A touching study rich with introspection and finely crafted relationships.


In Wachtel’s (My Mother’s Shoes, 2011, etc.) novel, suffering crosses generations, from a teenager in anguished love to an enfeebled survivor of Auschwitz.

“During all events in our lives, both great and small, the moment always passes too swiftly. Something like a dream,” muses Joshua, one of the novel’s conflicted principal characters, as he reflects on past loss. Dreams and memories linger over events both great and small in the lives of two families in upstate New York. Joshua, the middle-aged single father to diffident Adam, is haunted by a moment that ended one life and began another. “I knew the dream had vanished the minute my son uttered his first cry,” he remembers. His father, David, “cries more than he speaks,” forever unable to escape the events of the Holocaust—both those that changed everything in an instant and those that made several years feel like “several lifetimes in the nether world.” In another household, tax attorney Virginia contends with one daughter, Meghan, about to leave for college and another, Christine, who is just past college age. The relationship between Christine, a tattooed sculptor with purple-streaked hair, and her mother is laden with grievances and misunderstanding. Christine manifests her torment through bodily harm, while her mother begins to see a young boy who may be an illusion, a dream himself. Wachtel’s novel is a poignant exploration of the struggles—whether unique, universal, historical or ephemeral, whether happenstance or deliberate—that ebb and flow throughout life. There is a practically visceral ache behind each character’s meditations. (That sensation is particularly harrowing in David’s recollections of his experiences during and just after the war, which shift events to Poland and Prague.) Yet in spite of it all, there is also a sense that, no matter how many dreams and illusions haunt us, life is a transient gift deserving of gratitude. “I’ve been suffering from a tear in the spirit, but still I am in perfect health,” Joshua says. His words reflect what the events around him make clear: Tears in the spirit mend, and being alive means persistent struggle and survival.

LISTING –

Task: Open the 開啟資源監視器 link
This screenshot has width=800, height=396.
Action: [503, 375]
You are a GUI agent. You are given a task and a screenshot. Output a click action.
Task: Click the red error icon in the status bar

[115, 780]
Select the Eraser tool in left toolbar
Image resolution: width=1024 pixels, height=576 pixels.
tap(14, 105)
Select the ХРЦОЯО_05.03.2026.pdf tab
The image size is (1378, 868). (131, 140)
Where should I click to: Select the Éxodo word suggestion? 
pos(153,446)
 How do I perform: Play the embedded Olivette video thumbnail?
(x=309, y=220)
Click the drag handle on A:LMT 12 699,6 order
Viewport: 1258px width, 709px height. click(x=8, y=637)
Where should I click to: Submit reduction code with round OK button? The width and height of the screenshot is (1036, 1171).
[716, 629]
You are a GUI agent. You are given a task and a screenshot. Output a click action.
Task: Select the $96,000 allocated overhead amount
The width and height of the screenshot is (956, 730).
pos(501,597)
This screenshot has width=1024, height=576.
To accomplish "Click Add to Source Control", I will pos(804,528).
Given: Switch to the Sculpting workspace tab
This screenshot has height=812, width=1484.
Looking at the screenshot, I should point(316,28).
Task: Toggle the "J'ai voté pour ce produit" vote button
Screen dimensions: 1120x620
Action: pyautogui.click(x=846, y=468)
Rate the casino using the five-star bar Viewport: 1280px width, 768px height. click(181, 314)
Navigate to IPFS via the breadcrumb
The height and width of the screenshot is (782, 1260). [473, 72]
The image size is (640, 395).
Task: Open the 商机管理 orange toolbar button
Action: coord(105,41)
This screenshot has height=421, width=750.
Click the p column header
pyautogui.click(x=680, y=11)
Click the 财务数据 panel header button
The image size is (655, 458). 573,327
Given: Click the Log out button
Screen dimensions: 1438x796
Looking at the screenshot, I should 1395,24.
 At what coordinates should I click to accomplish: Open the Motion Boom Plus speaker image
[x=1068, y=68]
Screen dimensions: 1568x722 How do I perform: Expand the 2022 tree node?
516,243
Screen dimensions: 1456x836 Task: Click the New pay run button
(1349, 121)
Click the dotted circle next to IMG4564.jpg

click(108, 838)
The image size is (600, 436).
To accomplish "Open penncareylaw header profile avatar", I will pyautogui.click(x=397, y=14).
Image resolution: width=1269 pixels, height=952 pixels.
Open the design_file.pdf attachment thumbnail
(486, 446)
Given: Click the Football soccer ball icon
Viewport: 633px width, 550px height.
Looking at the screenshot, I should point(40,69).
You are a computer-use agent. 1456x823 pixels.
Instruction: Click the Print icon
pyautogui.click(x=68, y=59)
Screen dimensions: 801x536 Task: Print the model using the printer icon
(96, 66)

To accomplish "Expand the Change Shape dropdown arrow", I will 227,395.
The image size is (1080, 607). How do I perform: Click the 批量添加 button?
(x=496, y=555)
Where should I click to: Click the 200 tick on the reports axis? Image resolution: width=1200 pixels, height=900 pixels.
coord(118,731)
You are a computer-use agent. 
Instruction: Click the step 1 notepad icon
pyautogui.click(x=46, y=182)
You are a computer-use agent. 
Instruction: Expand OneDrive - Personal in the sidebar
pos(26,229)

SET OF TASKS –
#1 Reproduce, without alteration, everything in the review from "A touching study" down to "survivor of Auschwitz.".
#2 Answer these questions using the review:
(a) What is Virginia's profession?
(b) Where do the two families in the novel live?
(c) To which places do David's recollections shift events?
#3 Summarize the review in two sentences.

RESULTS FOR THE EXERCISE –
#1
A touching study rich with introspection and finely crafted relationships.


In Wachtel’s (My Mother’s Shoes, 2011, etc.) novel, suffering crosses generations, from a teenager in anguished love to an enfeebled survivor of Auschwitz.

#2
(a) She is a tax attorney.
(b) They live in upstate New York.
(c) They shift events to Poland and Prague.

#3 Wachtel's novel follows two families in upstate New York: Joshua, a single father haunted by the past, whose father David cannot escape the events of the Holocaust, and tax attorney Virginia, whose relationship with her daughter Christine is laden with grievances and misunderstanding. The review calls the book a poignant exploration of life's struggles that still conveys a sense that life is a transient gift deserving of gratitude.